◆ Extract ◆
»»
In December, she was sentenced to two years' forced labour for "discrediting the armed forces".
She then spent months in limbo, forced to wear an electronic bracelet and banned from using a phone or the internet, while mounting an unsuccessful appeal and waiting to hear when and where her sentence would start.
The answer came on the night of May 7, when she says she received an unannounced visit from a plain-clothes police officer and two uniformed penitentiary personnel. They told her to report for a flight to Norilsk the next day.
That night, she told Reuters in a series of written exchanges via Suvorova, the rights campaigner, she was in a state of "feverish tension".
Daily mean temperatures in Norilsk drop below zero for eight months of the year and can fall below -50 degrees Celsius (-58 degrees Fahrenheit) in winter, when a sunless "polar night" descends for weeks.
With a luggage allowance of just 10 kg (22 pounds), Fatyanova threw together a bag of clothes, including two sweaters, a cardigan, a pair of warm tights, a coat and a scarf. She gave away her house plants and left her cat, Rokotok, with her elderly mother.
FAR FROM HOME
On arrival in Norilsk, Fatyanova, 38, said she was ordered to catch a bus to the correctional centre and strip-searched on arrival.
Her daily regime was set out in a printed timetable reviewed by Reuters. Waking at 6 a.m., convicts have 50 minutes to exercise, wash, use the toilet, make their beds, clean their rooms, undergo an inspection and eat breakfast.
««
◆ Extracted data ◆
»»
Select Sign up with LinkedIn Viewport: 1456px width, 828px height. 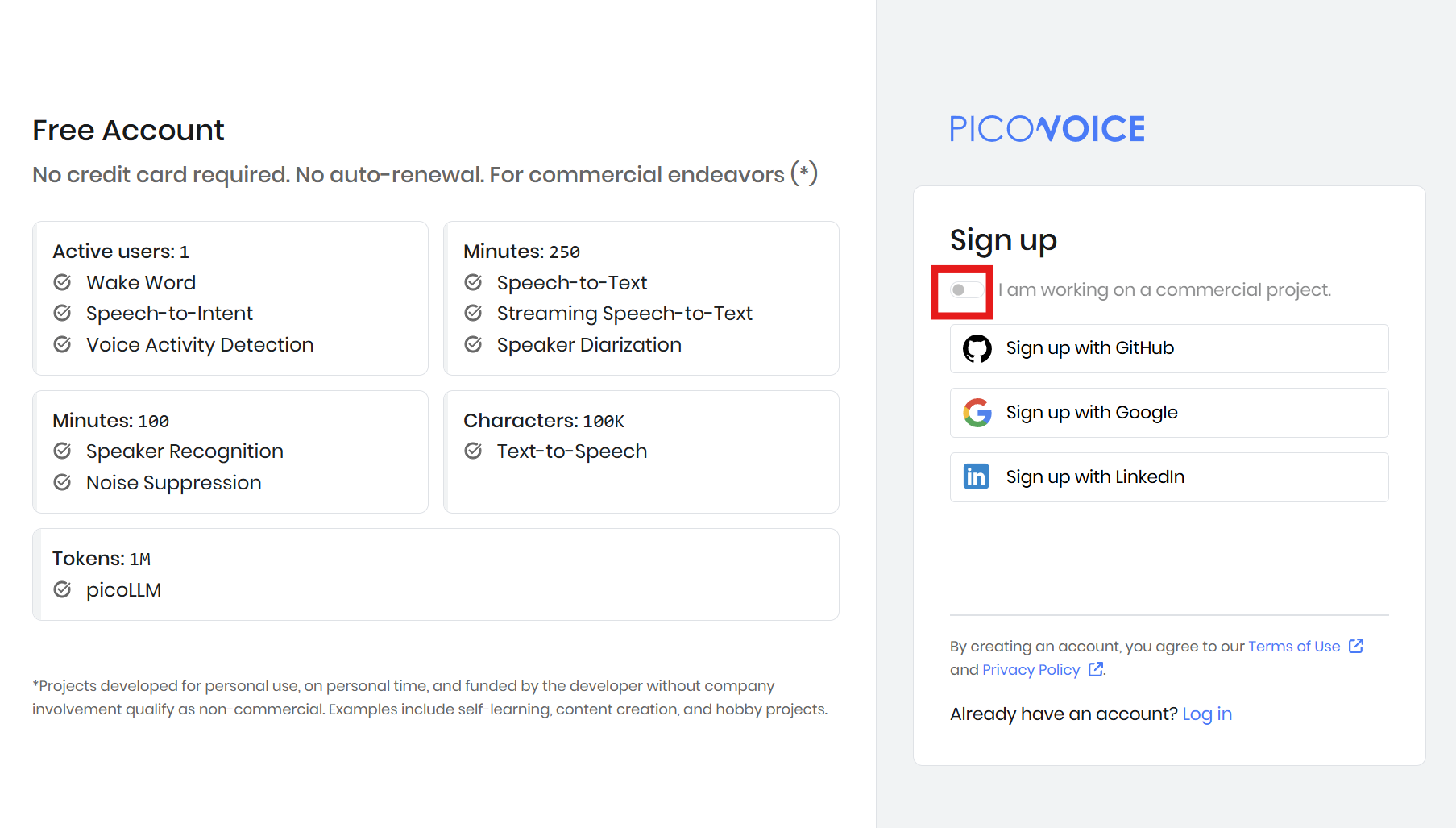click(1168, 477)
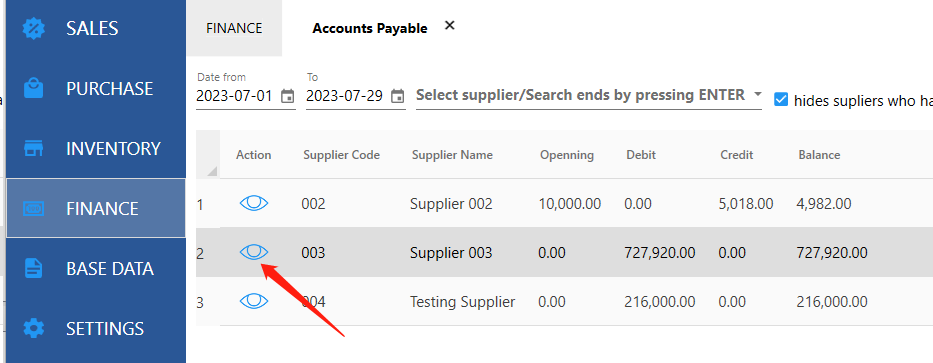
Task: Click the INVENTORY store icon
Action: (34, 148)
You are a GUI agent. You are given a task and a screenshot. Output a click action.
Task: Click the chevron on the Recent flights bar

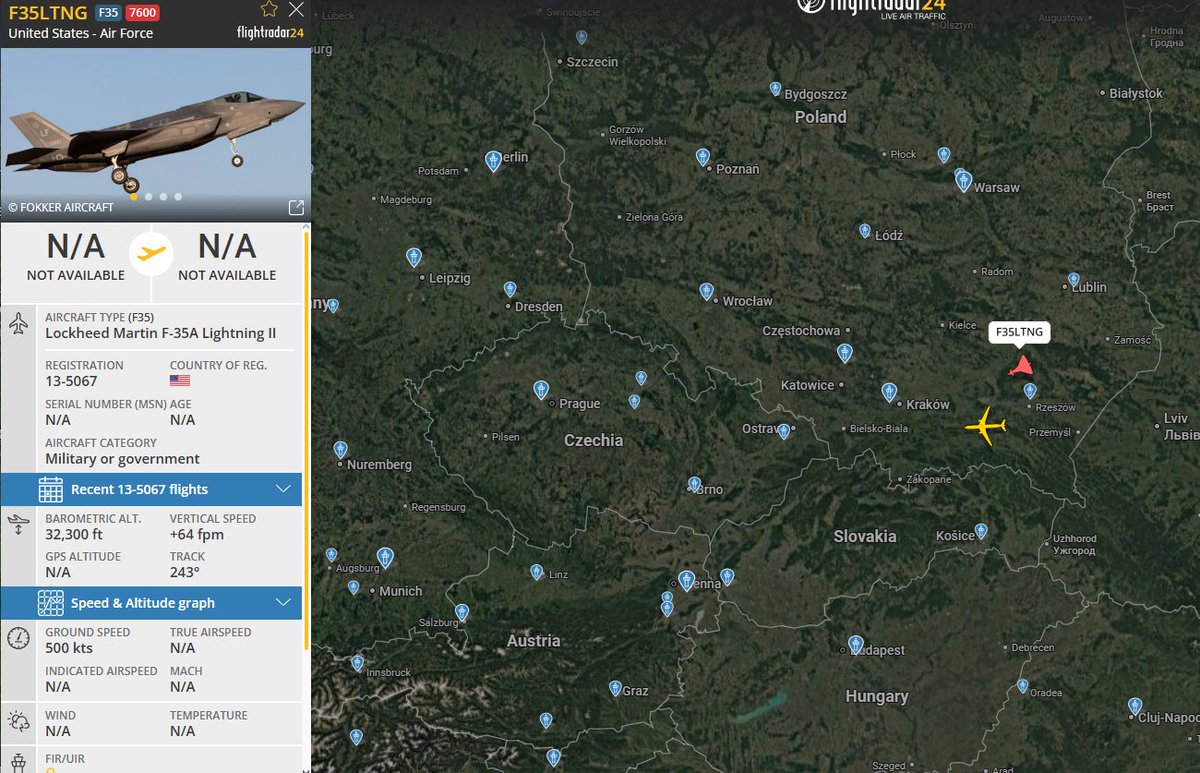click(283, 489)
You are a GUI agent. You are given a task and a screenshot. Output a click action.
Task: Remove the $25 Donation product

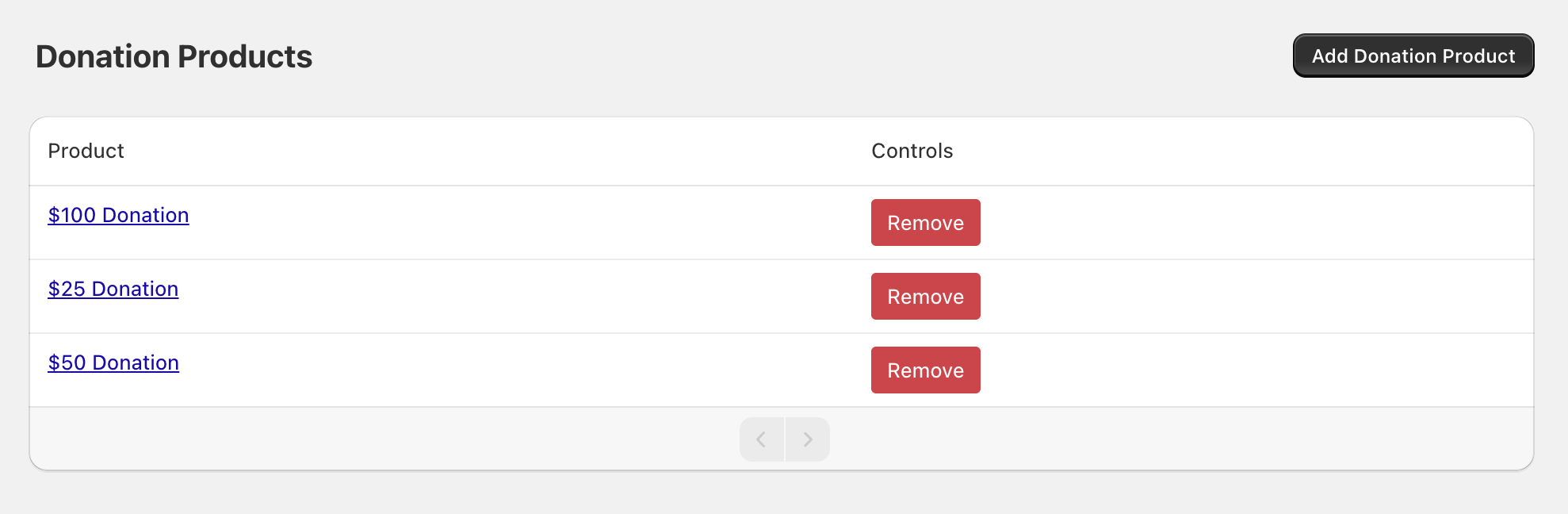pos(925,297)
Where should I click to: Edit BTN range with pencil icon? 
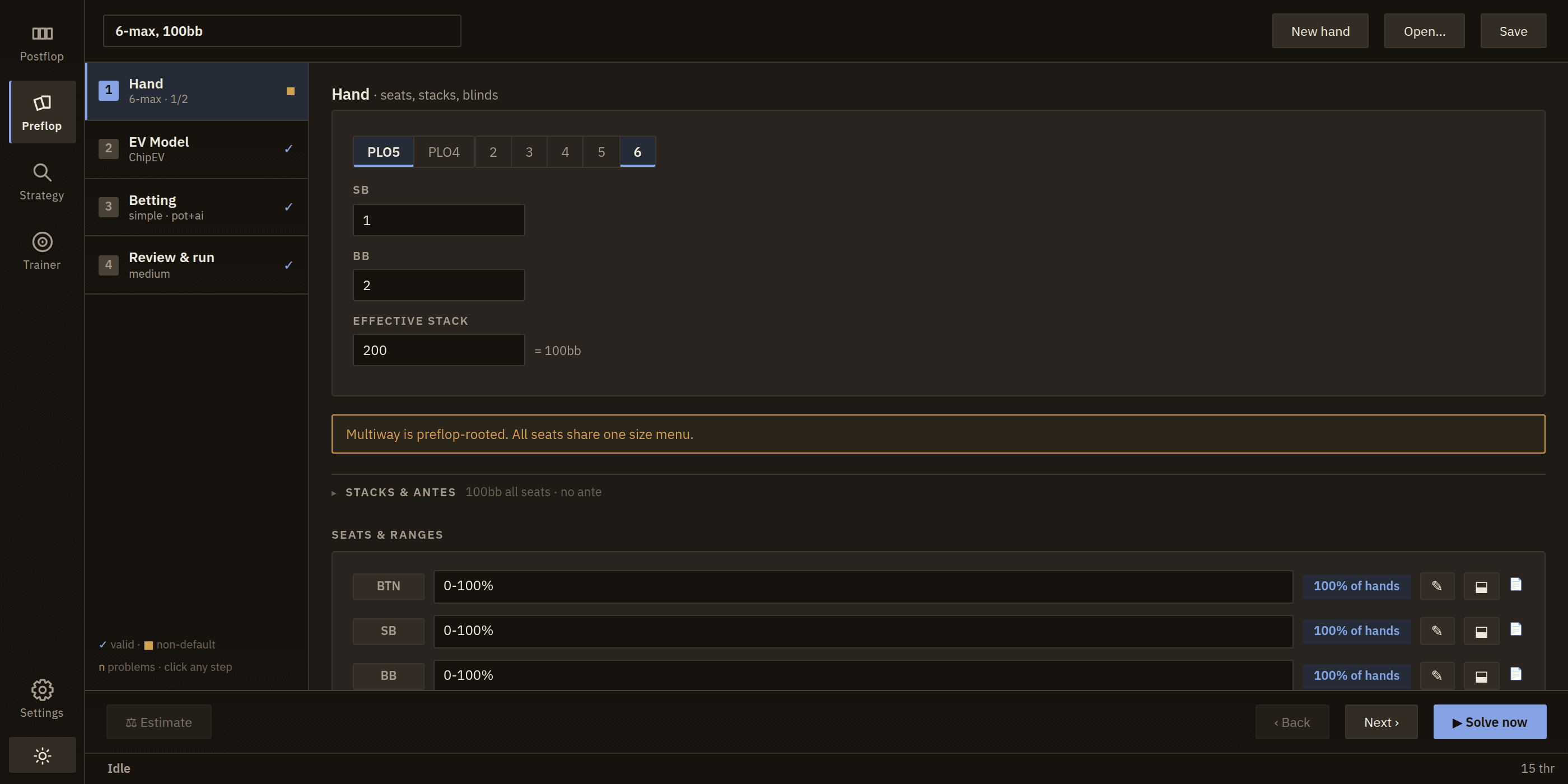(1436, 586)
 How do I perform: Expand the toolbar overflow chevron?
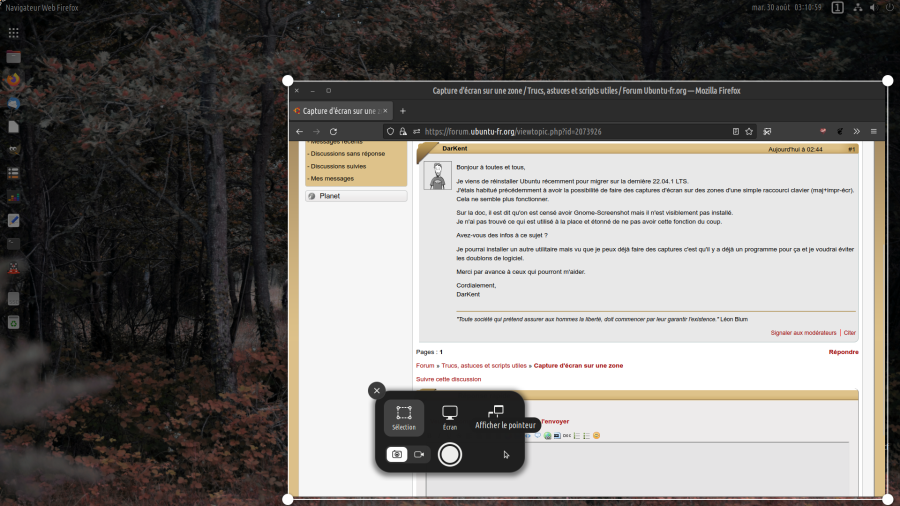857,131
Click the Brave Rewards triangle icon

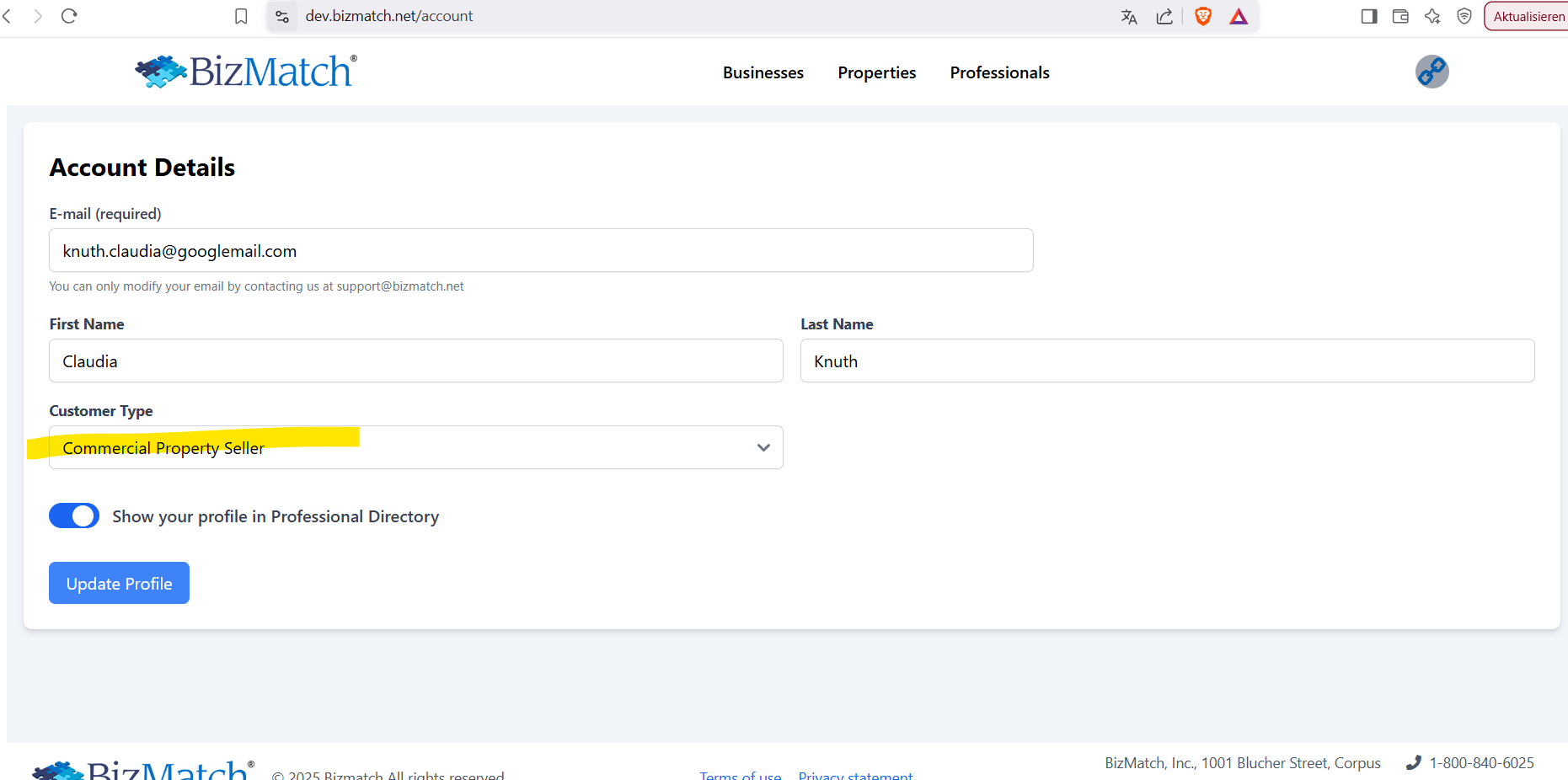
««
◆ Work request 1 ◆
In the account of Fatyanova's sentence, turn the paragraph beginning "With a luggage allowance" into a short list that keeps its main facts.
◆ Work request 2 ◆
Please continue the account of Fatyanova's sentence, starting after its last sentence about the morning timetable.

◆ Answer 1 ◆
- Luggage allowance: 10 kg (22 pounds)
- Clothes packed: two sweaters, a cardigan, a pair of warm tights, a coat and a scarf
- Gave away her house plants
- Left her cat, Rokotok, with her elderly mother

◆ Answer 2 ◆
"Such a regime keeps you in constant psychological tension," Fatyanova said.
She said she had to rise even earlier and grab a snack to take with her in order to catch a 6:37 a.m. bus. It takes her about an hour and a half to get to her workplace, where the timetable shows convicts spend eight hours a day, including an hour for lunch, five days a week.
Fatyanova said she was one of more than 50 women living in the correctional centre, who all work as cleaners at industrial sites.
Her employer is a company called Service-Partner Taymyr, according to a payslip reviewed by Reuters.
Fatyanova shared visual evidence via Suvorova showing that she works at a hostel for employees of Russian mining giant Nornickel, a global leader in the production of palladium and nickel.
The work is physically demanding and includes cleaning dormitories, toilets, showers and staircases, she said.
For July, she received 52,150 roubles, her payslip shows. The mean salary for a cleaner in Norilsk that month was 68,669 roubles, according to Gorodrabot.ru, a job agency.
Reuters could not establish how much of Service-Partner Taymyr's workforce are convicts or where else they might be assigned. The company did not respond to a request for comment.
Nornickel said it strictly abides by Russian labour and employment laws but does not disclose details of contracts with personnel suppliers, as these are commercially sensitive.
Fatyanova said she feared for her health and safety, alleging that supervisors at the correctional centre singled her out for harassment because she was the only person there convicted of a political offence. Most of the others were there for theft, drug offences or unpaid debts.
She said supervisors threatened her with disciplinary action for minor infractions that others were allowed to get away with, such as addressing a staff member "incorrectly" and not exercising at the allotted time.
When she complained, she said, supervisors threatened to make things even harder for her.
In two written responses to these complaints, the penitentiary service said there was no evidence of any threat to her security. It also rejected her appeals to be sent back to her home city of Krasnoyarsk, saying in a response reviewed by Reuters that the correctional centre there was full.
Fatyanova said she hoped that speaking about her situation might draw attention to the plight of Russian political prisoners.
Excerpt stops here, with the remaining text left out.